工業炉の分野で日本の産業を支え続ける中外炉工業において、大きな経営のバトンタッチが行われることになりました。2020年4月1日付けで、新たな代表取締役社長として尾崎彰氏が就任することが決定したのです。これまで同社を牽引してきた西本雄二社長は、代表権のある会長へと就任し、新体制を強力にバックアップする形となります。
新社長となる尾崎彰氏は、1980年3月に大阪府立大学の工学部を卒業後、同年4月に中外炉工業へと入社しました。生粋の技術畑出身であり、まさに現場の強みを知り尽くしたリーダーと言えるでしょう。2016年6月には取締役執行役員に就任し、2019年6月からは取締役常務執行役員として、経営の屋台骨を支えてこられました。
同社が強みを持つ「工業炉」とは、素材を加熱・処理して自動車部品や電子部品などを製造するための巨大な産業用装置のことです。いわば、日本のモノづくりに不可欠な「縁の下の力持ち」と言えます。この専門性の高い分野において、長年技術的な知見を蓄積してきた尾崎氏のトップ就任は、これからの技術革新を加速させる大きな一歩になるに違いありません。
インターネット上のSNSでも、この人事に対して「生え抜きの技術者が社長になるのは夢がある」「今後の事業展開に期待したい」といった前向きな声が数多く寄せられています。
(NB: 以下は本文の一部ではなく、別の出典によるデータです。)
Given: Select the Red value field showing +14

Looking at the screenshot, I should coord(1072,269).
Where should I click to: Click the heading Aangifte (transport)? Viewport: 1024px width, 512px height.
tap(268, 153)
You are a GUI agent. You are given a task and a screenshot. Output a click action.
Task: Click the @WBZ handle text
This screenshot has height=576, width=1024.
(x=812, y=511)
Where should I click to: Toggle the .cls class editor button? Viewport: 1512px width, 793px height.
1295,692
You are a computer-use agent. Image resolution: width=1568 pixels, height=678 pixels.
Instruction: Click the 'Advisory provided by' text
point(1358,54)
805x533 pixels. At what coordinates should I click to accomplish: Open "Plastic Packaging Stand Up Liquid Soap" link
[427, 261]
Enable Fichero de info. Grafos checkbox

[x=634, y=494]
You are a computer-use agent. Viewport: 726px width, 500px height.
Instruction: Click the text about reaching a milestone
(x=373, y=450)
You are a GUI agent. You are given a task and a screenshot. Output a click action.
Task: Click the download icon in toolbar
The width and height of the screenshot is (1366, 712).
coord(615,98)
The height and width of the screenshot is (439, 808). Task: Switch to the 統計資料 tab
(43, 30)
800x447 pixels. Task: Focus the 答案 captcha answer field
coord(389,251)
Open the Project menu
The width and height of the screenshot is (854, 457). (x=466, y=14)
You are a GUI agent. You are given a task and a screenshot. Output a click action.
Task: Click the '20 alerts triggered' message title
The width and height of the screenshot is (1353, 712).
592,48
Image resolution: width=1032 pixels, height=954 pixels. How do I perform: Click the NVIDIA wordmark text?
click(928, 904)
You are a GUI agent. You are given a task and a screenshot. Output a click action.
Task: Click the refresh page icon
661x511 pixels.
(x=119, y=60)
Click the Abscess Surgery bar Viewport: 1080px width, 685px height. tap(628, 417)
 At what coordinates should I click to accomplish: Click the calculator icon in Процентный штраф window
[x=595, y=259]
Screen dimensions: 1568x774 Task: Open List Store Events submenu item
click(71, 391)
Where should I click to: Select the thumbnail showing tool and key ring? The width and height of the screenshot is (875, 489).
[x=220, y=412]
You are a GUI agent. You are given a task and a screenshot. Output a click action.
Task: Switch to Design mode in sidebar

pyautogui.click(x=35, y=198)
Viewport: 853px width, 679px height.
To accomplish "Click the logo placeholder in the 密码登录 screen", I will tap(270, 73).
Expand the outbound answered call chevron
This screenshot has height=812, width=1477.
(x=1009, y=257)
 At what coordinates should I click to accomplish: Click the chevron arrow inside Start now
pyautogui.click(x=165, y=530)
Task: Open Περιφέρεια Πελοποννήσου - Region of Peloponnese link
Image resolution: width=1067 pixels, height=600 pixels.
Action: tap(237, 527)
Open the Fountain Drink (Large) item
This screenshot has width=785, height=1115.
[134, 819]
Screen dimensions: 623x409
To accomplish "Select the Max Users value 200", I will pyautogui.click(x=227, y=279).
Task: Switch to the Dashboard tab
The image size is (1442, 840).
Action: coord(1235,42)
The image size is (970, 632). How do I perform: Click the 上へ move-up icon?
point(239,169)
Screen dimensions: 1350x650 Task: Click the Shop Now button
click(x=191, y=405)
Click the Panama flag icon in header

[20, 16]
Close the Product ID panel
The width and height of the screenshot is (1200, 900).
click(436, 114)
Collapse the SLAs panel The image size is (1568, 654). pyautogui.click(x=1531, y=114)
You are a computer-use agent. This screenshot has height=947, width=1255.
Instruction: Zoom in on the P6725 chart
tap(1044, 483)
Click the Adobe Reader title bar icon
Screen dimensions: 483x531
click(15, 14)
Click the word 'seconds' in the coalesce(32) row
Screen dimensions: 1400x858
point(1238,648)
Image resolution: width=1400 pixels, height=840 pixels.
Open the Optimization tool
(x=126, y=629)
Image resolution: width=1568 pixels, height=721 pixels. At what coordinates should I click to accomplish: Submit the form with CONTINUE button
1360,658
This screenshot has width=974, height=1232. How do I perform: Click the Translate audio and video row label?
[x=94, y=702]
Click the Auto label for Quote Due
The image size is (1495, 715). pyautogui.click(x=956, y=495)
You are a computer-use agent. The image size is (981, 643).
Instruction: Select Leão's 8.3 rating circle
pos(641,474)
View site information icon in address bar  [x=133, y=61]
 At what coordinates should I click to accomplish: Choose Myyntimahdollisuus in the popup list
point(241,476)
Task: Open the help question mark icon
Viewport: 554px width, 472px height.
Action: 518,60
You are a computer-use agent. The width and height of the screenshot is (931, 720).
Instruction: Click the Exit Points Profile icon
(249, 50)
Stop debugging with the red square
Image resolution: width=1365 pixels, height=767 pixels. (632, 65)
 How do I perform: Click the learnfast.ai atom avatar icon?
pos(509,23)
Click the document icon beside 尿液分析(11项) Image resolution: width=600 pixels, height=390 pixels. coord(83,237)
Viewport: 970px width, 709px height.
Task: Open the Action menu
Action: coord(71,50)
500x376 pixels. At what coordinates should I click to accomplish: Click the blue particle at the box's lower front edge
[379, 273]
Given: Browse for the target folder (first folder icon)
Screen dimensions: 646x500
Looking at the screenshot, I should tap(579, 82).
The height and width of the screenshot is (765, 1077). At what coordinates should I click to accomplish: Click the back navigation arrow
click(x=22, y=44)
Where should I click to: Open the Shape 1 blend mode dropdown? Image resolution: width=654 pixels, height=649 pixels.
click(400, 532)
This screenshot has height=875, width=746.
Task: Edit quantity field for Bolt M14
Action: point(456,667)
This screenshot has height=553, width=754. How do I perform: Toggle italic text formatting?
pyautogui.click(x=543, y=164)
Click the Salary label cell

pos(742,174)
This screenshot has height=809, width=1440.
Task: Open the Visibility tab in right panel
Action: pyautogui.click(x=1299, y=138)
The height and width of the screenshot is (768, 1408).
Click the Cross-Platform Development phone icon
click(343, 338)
研究開発の重要性が叫ばれる現代において、現場の苦労や技術の価値を深く理解している人物が舵取りを行うことは、現場のモチベーション向上にも直結するはずです。
変化の激しい令和の製造業において、技術に裏打ちされた確かなリーダーシップは最大の武器になります。大阪府出身で現在62歳の尾崎氏が、その豊富な経験をどのように活かし、中外炉工業をさらなる成長へと導くのか非常に楽しみです。新社長が魅せる次なる一手から、今後も目が離せそうにありません。